Miso Soup is fermented Japanese Soy. It also contains added salt, sometimes other grains such as rice or barley, and other ingredients. The longer the miso paste has been fermenting, the darker the flavour and colour. Miso Paste also contains probiotics, which are healthy micro organisms similar to those living in your gastro intestinal tract. Probiotics are great for health benefits including gut health, which is linked to brain and skin health as well as improved irritable bowel syndrome and other gut issues.
However beware of all the added salt and additives which you can find in miso soup, which might provide some side affects (including sodium bloating). That is, some Instant miso soup satchets contain MSG, so make sure you read the label before purchasing.
Some tips:
- If you’re looking for probiotic miso soup, make sure you buy unpasteurised miso as pasteurisation kills the probiotics.
- If you are adding miso paste to a home made soup or curry, add it right at the end and quickly remove from heat as the heat can kill the probiotics
- Watch the sodium content and eat Miso in moderation, as 1 serve of miso soup can contain 25% of your recommended sodium intake of 2400 milligrams. If you have high blood pressure or a high salt diet, it might be best to skip the Miso.
- They contain soybeans, so beware if you have any allergies
- Miso contains the amino acid tyramine, which can interact with anti depressants and for some people has been known to trigger migraines (also found in cured meat, beers and aged cheeses)
It’s worth asking – are there better sources for probiotics given the high levels of sodium and additives in many miso soups?

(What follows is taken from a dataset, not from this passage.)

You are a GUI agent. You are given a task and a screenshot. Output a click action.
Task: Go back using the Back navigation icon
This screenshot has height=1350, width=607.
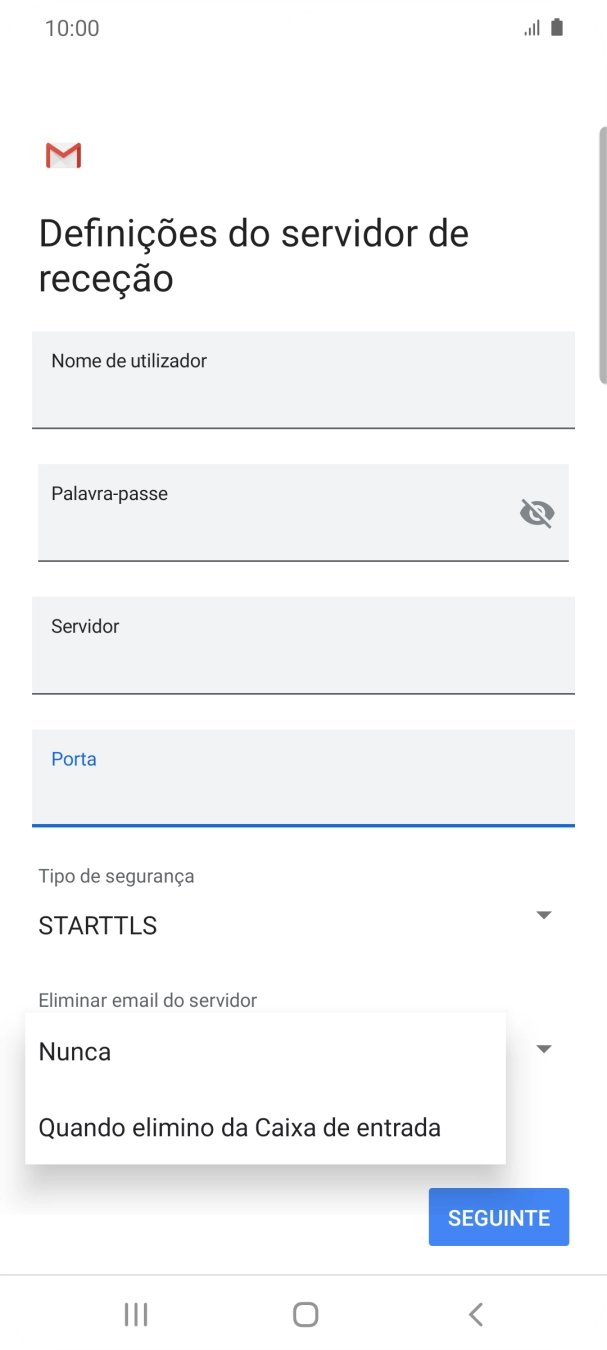(x=475, y=1314)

Certainly you can look to yoghurt, which is one of the best known probiotic foods when you eat a live cultured yoghurt. Or Sauerkraut, refit, kombucha, pickles, tempeh.
Or you can eat more prebiotic foods which feed your own gut bacteria and allowing them to thrive, rather than taking probiotics to add new gut bacteria…
Prebiotic foods include chicory root, dandelion greens (use in salad), jerusalem artichoke, garlic, onions, leek, asparagus, slightly green bananas, barley, oats, apples (the pectin fibre in apples is a prebiotic), cocoa, flaxseeds. It seems there are some excellent foods here that you can eat daily to boost your own healthy gut bacteria and skip the Miso and probiotics if the sodium is a little too much for your diet.